Dashboard Week: #2 Level of NOPD Bodycamera Recordings

by Jonathan Sherman

The second day of dashboard week began with each of us presenting our visualization from the previous day (here) and explaining the process of how we arrived at the final dashboard.

Our present this morning from Andy involved a data source by NOPD (New Orleans Police Department) relating to body worn camera video recordings between February 2014 and October 2018. This data set *should* have been much simpler and faster to use, being only 2.7 million rows when compared to that of yesterday which contained in excess of 252 million. However, as Andy always promises he threw in a curve ball of adding in a .shp file. With the data being in such a clean manner we were extremely thankful after all the issues we encountered yesterday. The only troubleshooting problem to overcome came in the form of joining our two data sets together, eventually working out the reason they wouldn’t was due to one side of the field we were trying to join on being identified as a string and the other as an integer. To get around this issue we used a calculated field inside the join function:

After this came the process of finding the story in the data, probably my favourite part of all! Every data set has it’s own unique story to tell, some are easy to find and some simply aren’t. The best way to go about this is just try, fail and try again until you succeed. Luckily for me I found fairly quickly a large spike in the number of video recordings taking place in district 4 for the month of October 2018, ranging between 1,200 and 2,200 while asking myself, why would this be? After a little research on the web i found a story in the New Orleans News of a man with a machete outside the city hall. I believe this could well explain why we see a vast increase in the number of police bodycam video recordings throughout October (and onwards when the new set of data is published) as there is a heightened level of risk at this moment, but the number should start to decline back to more normal levels over the following months in the 100-200 range.

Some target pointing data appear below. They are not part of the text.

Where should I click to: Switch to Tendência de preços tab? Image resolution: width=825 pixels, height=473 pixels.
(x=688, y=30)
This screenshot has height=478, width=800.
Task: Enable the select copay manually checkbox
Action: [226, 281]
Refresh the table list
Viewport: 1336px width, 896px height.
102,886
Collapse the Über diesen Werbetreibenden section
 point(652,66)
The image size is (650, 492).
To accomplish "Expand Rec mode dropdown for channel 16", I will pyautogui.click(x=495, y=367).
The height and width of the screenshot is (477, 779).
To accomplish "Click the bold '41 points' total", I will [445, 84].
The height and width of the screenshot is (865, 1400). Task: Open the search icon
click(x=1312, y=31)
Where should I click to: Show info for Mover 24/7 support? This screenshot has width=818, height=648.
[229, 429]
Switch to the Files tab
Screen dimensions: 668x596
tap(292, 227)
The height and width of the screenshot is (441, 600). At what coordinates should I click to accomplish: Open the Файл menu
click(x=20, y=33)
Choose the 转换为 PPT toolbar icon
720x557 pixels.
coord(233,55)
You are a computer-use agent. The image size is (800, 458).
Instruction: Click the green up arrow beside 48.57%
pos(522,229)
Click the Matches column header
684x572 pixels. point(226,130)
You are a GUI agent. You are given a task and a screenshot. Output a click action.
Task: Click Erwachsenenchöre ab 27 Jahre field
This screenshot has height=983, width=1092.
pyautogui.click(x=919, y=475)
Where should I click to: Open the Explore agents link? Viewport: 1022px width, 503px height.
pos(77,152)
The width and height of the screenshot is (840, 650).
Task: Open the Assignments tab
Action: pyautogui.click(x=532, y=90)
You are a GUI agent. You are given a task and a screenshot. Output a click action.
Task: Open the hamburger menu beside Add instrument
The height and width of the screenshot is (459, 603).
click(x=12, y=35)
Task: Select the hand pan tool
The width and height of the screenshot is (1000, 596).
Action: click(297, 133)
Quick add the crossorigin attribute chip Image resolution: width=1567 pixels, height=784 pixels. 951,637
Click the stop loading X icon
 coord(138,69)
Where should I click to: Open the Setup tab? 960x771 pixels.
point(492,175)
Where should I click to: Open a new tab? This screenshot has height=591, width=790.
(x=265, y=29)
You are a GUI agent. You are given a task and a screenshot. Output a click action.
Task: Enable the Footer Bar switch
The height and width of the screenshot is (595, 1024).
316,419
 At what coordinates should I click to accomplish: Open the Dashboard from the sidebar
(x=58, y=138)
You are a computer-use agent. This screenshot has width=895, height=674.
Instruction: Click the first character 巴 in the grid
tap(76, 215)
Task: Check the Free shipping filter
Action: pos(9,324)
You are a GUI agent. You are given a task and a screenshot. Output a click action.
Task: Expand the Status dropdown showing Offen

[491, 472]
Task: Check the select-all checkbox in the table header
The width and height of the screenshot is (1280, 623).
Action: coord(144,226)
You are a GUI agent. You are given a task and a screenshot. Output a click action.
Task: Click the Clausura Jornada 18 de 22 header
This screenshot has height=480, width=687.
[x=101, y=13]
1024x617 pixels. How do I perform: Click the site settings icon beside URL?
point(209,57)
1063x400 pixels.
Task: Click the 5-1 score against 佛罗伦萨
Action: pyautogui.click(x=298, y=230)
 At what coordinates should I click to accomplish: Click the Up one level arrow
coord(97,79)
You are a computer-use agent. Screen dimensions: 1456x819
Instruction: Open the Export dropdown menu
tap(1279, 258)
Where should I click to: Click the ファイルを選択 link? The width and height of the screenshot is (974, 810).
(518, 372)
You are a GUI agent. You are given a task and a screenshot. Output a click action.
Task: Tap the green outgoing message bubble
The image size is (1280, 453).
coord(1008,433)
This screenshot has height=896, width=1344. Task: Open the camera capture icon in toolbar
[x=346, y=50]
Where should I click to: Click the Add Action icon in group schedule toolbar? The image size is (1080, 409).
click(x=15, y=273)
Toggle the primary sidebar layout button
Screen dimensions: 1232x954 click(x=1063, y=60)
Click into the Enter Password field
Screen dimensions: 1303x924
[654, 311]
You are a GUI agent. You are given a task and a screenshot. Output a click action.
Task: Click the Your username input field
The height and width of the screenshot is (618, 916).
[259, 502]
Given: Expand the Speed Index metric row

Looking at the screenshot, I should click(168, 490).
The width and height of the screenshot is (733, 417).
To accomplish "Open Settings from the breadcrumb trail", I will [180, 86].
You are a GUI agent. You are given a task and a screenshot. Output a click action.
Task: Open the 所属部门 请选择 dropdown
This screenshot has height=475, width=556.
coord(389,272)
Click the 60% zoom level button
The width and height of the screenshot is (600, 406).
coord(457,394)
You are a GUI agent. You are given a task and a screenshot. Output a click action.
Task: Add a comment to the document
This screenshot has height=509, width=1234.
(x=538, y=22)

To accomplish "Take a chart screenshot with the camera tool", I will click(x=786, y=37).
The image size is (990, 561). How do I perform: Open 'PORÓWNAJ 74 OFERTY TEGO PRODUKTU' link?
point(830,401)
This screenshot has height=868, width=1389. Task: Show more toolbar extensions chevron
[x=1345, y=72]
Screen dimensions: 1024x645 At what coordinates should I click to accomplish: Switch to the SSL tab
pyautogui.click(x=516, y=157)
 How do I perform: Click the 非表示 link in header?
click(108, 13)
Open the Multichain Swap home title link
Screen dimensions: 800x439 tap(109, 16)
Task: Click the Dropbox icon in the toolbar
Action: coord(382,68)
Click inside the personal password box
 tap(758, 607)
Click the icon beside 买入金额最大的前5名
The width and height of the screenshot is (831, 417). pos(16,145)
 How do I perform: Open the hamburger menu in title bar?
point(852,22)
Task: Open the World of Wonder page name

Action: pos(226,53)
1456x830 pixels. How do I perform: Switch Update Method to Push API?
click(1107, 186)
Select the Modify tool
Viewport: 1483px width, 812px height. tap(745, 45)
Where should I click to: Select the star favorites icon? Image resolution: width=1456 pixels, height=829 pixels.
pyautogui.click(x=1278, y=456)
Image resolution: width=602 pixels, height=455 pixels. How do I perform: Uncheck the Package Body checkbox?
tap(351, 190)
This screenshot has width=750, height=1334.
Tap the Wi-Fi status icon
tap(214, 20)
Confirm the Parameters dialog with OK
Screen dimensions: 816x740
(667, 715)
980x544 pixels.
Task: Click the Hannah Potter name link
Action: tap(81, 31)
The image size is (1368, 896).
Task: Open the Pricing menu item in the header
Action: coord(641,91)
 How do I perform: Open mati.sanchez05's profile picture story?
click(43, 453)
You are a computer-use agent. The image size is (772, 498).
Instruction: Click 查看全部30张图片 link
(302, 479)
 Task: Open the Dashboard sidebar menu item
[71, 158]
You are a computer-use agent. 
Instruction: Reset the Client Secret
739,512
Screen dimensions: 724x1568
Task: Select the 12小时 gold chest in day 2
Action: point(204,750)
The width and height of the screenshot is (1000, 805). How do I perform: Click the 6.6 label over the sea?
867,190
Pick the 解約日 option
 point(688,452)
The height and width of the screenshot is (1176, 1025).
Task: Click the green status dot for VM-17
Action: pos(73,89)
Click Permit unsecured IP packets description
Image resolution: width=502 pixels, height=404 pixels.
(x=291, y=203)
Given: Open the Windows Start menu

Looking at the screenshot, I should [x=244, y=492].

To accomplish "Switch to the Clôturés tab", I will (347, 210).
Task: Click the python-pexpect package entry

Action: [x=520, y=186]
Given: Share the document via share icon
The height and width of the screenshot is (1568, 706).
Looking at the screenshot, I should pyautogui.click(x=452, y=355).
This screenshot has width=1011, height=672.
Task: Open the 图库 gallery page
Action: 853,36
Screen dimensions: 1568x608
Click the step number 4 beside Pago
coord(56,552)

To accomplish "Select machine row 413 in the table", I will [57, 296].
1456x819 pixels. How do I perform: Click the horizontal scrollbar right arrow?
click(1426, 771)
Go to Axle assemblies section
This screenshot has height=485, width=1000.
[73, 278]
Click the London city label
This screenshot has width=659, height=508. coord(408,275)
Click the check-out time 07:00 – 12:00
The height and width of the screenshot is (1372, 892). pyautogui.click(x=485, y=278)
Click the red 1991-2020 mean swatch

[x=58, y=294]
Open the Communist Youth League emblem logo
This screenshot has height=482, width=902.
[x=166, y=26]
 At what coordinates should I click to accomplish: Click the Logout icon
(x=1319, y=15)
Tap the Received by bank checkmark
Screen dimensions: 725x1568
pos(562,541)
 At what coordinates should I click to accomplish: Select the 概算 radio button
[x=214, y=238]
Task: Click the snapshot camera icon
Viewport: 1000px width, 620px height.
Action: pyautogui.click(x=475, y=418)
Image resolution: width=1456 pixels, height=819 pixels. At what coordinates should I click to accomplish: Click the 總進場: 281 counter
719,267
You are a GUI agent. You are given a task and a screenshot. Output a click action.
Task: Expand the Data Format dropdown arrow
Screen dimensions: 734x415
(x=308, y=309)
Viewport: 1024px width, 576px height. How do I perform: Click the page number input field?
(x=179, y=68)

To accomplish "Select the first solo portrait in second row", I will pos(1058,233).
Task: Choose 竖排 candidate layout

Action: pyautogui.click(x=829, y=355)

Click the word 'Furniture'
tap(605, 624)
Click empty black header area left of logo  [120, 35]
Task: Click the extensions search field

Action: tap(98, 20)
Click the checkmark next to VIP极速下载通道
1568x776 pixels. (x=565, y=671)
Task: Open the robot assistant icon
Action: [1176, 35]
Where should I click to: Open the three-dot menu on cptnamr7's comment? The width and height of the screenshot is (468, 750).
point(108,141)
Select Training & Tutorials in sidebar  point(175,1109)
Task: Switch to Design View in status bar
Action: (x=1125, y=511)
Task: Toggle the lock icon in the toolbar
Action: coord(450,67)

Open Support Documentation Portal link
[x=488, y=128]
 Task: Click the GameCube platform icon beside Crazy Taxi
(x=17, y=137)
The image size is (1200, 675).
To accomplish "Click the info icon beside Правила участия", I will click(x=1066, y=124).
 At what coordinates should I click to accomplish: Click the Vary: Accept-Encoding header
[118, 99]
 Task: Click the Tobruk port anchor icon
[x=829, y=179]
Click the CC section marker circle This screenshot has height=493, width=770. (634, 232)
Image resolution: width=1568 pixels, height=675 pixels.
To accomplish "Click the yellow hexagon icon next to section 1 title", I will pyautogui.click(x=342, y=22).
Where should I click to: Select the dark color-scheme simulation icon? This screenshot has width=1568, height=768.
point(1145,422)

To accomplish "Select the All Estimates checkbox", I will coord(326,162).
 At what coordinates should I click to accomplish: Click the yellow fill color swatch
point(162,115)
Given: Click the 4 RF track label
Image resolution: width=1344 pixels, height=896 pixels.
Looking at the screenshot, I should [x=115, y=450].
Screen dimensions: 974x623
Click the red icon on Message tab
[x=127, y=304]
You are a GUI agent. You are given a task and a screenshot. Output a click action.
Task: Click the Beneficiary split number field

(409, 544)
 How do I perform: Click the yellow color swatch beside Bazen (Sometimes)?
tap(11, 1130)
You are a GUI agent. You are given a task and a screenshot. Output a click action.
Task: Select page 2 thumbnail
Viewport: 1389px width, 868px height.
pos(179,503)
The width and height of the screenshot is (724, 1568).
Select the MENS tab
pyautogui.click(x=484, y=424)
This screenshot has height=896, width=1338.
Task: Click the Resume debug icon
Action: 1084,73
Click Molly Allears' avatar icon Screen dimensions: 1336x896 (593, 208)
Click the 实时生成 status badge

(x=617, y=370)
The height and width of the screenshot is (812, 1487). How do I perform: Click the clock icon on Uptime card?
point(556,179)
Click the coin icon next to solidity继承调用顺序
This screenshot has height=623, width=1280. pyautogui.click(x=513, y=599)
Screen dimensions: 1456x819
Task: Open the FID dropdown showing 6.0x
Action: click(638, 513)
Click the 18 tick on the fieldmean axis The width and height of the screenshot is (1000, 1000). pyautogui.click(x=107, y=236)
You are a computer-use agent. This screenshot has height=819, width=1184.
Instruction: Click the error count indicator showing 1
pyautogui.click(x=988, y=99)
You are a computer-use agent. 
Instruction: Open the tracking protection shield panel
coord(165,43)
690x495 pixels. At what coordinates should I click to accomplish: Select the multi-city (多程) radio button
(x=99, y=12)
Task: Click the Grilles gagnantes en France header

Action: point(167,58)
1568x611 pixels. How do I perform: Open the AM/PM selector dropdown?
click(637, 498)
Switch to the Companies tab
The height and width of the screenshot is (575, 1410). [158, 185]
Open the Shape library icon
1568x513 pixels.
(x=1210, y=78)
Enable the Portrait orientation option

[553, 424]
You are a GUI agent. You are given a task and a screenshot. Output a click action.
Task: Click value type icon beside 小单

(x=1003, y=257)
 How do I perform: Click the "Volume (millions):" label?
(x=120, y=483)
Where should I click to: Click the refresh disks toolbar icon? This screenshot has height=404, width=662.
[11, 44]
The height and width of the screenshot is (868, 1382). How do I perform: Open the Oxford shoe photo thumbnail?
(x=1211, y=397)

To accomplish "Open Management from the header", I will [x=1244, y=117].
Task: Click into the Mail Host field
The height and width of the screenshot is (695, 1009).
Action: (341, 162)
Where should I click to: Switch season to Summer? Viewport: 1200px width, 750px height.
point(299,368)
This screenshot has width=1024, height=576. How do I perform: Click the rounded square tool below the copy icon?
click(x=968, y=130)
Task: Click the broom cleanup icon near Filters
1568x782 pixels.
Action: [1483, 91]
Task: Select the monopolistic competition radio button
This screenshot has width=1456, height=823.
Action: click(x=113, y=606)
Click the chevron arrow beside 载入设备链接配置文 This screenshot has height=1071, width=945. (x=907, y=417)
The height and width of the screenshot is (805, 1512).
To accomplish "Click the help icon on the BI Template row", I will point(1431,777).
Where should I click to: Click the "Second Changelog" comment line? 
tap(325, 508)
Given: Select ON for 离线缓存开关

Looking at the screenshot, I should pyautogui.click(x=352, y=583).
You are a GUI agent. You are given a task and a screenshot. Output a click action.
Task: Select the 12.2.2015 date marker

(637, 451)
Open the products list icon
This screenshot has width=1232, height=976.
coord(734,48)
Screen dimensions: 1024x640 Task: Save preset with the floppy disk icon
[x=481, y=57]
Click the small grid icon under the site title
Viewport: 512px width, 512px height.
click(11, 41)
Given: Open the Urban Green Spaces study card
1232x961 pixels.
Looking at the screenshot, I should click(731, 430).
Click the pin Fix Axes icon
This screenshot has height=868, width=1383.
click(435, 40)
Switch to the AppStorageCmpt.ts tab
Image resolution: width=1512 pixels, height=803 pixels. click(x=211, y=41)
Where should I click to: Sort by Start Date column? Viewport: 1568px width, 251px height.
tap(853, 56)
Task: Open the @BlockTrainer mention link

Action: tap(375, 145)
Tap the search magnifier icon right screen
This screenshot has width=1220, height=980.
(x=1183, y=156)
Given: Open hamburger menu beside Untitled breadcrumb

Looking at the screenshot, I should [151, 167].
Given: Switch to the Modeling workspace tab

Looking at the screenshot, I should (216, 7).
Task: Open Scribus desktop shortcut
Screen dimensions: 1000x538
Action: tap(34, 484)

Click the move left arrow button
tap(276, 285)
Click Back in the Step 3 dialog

Dashboard Actions: Declutter your dashboard

Today I heavily used highlight actions in order to bring together my dashboard, utilize my filters and identify the key pieces of information a user is looking for. Without applying these actions my line graph would have been close to being uninterpretable as you can see below. The left shows it prior to the dashboard highlight action and the right post.

 

I look forward to writing another one of these tomorrow to show you the mad concoction of data sources Andy will throw at us!